I feel the new music is moving too far away from its roots. The essence of a niggun is that you should want and be able to remember the tune. It is meant to be sung in shul by the congregation, at Shabus meals by the entire family, in the car by individuals. Many of the new songs coming out cannot be remembered or repeated by ordinary voices. Who can duplicate the pyrotechnics of an Avraham Fried, the Celine Dion of this genre? When I was a boy, Orthodox Jewish music was mostly waltzes and marches. It looked back to the pre First World War Austrian Hungarian Empire, where the Strauss family was still dominant, tunes from operettas were widely recognized, and marching bands were everywhere. A great nigun should be like a virus or meme that we welcome into our consciousness and never ask to leave. I feel the tunes of fifty years ago will still be with us when the Miami Boys Choir CDs have long been forgotten.

The New York Times plays an important role in keeping this music permanently obscure. A bunch of whirling dervishes show up in Manhattan, and do whatever they do in a hall of 300 people, and it’s treated with great respect the next day. Yaakov Shwekey and Yossi Williger put on a concert in Brooklyn for 20000 and it will never be reported. The popular music pages of this great newspaper have been hijacked by critics deeply committed to alternative rock, hip hop, world music, electronic and so on. These guys can’t find a place on their radar screen for pop, country, easy listening, mainstream rock ‘n roll. When was the last time you saw a review of a pop star or a country and western Nashville musician? The music pages are too hip by half, and way ahead of the listening tastes of its readership. If Elton John and Faith Hill are invisible, Mordechai Ben David has no chance, even if he draws a crowd of 50000.

I also put part of the blame on classical Conservative and Reform rabbis. They are way too litvish,(analytical, intellectual, text oriented). They somehow feel that if they don’t educate the mind, if they appeal to the heart, it’s manipulative and worthless. The market could expand by 50% if this high church, narrow approach was modified.
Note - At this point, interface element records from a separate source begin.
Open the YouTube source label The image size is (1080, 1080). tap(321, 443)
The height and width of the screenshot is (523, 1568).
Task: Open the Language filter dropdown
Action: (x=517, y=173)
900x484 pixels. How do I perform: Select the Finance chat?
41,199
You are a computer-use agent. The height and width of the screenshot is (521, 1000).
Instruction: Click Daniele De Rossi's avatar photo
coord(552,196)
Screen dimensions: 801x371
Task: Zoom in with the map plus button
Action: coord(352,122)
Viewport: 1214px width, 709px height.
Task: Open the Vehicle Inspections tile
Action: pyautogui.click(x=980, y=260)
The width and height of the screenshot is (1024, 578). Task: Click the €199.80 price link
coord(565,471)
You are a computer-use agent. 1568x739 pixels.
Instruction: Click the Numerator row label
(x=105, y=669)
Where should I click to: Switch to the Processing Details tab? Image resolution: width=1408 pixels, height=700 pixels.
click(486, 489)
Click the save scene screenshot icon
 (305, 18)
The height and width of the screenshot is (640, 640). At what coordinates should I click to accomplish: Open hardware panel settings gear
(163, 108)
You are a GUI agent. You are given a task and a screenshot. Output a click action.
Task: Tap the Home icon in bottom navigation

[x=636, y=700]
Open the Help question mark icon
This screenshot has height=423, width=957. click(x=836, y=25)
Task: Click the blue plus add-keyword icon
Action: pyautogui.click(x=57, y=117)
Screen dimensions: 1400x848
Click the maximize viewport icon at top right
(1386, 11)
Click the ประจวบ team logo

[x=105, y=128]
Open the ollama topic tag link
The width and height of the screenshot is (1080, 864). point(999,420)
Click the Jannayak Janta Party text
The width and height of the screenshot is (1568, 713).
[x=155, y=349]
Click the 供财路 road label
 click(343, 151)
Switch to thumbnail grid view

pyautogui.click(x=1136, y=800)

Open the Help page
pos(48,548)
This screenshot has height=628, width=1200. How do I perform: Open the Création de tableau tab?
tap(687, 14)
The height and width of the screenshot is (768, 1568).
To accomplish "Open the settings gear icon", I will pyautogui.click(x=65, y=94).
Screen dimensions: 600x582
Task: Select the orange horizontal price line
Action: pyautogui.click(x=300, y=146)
Look at what Rabbi Meyer z”l did in Buenos Aires. (http://en.wikipedia.org/wik). He introduced the Carlebach nusach/style in his Conservative synagogue, with its emphasis on the use of only Hebrew in the liturgy. This style has spread to EVERY non- Orthodox shul in Argentina and to most non-Orthodox congregations in Latin America, enriching and strengthening the spiritual life of many, many people. The genius of the Rabbi Meyer move was to combine the soul enhancing qualities of the Carlebach service with serious left politics that stand for something, in his case the fight against the fascist Argentinean military junta. Suddenly you have services that are meaningful, and congregations with a purpose.

1 Comments:

At 1:31 PM, Blogger nyfunnyman said...

you know what they say- a high level is a niggun with words and the higest level is a niggun without words.
but the brisers quipped- the highest level is a nigun without a nigun!